How would you describe your experience at UAB?
"My experience at UAB was pretty great; I did a lot and I learned a lot. UAB was so nurturing to me, and I'm sure that my experience isn't unique. During my four years at the University, I was able to be a member of the University Honors Program and learn along with students of various races, religions, and schools of thought. I was able to be an active member in the Multicultural Scholars Program and watch my fellow minority students succeed and encourage each other. I was able to work as an editor at three literary magazines, and I was able to do research – yes, English research – as a member of the Ronald E. McNair Post-baccalaureate Achievement Program.
"My research was invaluable – I worked under Dr. Jacqueline Wood and I assisted her as she began writing a biography of writer/scholar/activist Dr. Sonia Sanchez. I collected over 1,000 articles of primary research, and although that experience taught me a lot about the process of writing a book of this sort and about the process of working as a literary scholar, I learned more than I could have expected from Dr. Wood on a personal level, who encouraged and prepared me for the world ahead that I would face as a black woman in the literary field. Her guidance meant a lot to me, and, even now that I'm in graduate school, I take her advice to heart and I'm both cautious and aggressive in my pursuit of a career in academia and administration. Seeing her achieve her career goals and work toward exposing the world to the literary merit of Sonia Sanchez and others excites me as I begin to make my mark on the literary world."
How has the U.S. Civil Rights Movement, particularly the Birmingham campaign, impacted you?

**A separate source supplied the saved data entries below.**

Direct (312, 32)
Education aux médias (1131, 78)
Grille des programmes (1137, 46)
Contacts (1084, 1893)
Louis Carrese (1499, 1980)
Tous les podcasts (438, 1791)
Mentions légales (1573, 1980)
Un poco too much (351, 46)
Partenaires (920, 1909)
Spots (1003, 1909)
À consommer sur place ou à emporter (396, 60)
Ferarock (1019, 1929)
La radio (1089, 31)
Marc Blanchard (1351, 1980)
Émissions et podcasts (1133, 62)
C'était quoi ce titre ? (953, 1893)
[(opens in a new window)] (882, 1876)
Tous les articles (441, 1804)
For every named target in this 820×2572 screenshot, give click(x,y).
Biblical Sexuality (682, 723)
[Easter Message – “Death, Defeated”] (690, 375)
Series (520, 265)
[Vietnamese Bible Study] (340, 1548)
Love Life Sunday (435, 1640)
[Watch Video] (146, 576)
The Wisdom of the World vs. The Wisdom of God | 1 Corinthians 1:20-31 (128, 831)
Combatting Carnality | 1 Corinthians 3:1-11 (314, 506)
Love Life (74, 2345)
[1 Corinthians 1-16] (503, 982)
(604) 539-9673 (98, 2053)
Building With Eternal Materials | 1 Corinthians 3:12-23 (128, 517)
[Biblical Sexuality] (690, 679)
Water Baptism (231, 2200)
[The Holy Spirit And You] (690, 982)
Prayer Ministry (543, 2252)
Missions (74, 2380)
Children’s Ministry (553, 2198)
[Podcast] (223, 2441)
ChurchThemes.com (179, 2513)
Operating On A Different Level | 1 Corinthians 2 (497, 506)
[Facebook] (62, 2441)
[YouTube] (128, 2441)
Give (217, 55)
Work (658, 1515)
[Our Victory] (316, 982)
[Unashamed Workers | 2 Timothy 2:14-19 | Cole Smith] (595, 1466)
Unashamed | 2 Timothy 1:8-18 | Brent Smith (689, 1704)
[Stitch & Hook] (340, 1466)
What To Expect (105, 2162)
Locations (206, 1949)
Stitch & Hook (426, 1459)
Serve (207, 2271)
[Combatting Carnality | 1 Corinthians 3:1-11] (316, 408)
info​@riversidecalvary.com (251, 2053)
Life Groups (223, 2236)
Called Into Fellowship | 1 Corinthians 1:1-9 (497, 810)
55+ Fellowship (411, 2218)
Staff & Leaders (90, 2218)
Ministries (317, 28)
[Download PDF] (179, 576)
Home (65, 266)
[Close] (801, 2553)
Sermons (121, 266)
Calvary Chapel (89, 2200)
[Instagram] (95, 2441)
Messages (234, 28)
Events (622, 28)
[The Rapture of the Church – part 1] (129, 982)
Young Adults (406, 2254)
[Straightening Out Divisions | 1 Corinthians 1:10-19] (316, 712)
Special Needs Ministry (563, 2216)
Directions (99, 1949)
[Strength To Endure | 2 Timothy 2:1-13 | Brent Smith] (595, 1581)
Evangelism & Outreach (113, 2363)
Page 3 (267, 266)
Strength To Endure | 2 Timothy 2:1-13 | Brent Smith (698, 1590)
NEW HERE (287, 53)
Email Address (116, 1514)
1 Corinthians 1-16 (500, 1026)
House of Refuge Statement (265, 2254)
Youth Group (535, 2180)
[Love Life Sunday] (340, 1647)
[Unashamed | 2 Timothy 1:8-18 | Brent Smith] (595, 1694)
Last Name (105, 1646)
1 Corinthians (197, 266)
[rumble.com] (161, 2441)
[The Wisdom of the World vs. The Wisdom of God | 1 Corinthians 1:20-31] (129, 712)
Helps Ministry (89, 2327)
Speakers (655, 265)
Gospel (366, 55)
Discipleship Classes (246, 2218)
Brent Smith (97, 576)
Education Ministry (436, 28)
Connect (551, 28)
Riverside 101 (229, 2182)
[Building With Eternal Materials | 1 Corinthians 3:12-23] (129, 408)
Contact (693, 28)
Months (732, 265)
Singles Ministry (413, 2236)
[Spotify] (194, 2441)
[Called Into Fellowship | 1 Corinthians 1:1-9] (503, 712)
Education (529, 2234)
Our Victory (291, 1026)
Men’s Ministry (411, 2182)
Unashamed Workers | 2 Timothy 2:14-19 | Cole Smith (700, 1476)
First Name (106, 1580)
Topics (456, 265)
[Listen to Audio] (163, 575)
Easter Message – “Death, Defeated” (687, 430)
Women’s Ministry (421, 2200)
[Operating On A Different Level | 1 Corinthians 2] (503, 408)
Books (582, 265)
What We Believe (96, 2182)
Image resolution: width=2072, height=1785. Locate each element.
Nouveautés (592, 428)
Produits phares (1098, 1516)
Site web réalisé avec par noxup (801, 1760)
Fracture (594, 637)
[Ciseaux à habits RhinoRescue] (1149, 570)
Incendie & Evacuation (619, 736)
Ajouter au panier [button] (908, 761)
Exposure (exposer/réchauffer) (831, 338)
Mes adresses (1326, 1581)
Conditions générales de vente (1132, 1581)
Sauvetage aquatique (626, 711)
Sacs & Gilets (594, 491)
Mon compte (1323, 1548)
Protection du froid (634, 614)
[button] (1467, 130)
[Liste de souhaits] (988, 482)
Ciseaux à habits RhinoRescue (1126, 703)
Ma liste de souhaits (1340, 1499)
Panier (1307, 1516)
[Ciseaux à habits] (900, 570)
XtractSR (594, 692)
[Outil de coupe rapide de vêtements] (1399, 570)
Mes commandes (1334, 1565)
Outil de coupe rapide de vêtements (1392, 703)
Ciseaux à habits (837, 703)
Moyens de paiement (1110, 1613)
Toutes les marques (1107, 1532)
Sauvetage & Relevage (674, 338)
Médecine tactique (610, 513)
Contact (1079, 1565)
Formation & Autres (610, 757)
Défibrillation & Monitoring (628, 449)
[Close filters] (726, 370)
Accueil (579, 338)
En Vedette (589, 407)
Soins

"As a Birminghamian, I, of course, have been aware of the Civil Rights Movement and the Birmingham campaign for a while. However, I've only recently started to fully understand what it means to march, protest, and even die for a cause you care about. Now, when I visit the Birmingham Civil Rights Institute, I find myself getting a little emotional. I can't imagine facing such a fight, and I am, admittedly, a little lax when it comes to actively fighting social injustices. I'm amazed at the sacrifice of those who fought this battle, and I'm incredibly grateful for their work.
"But, as I get older, I'm inspired by the Movement. I understand the power of the voice of the people. If there's one thing I learned at UAB, it's that its students make their voices heard no matter what. And, drawing from these two experiences – UAB and the Civil Rights Movement – I hope I can cultivate the strength necessary to fight this age's battles and tell my children to do the same."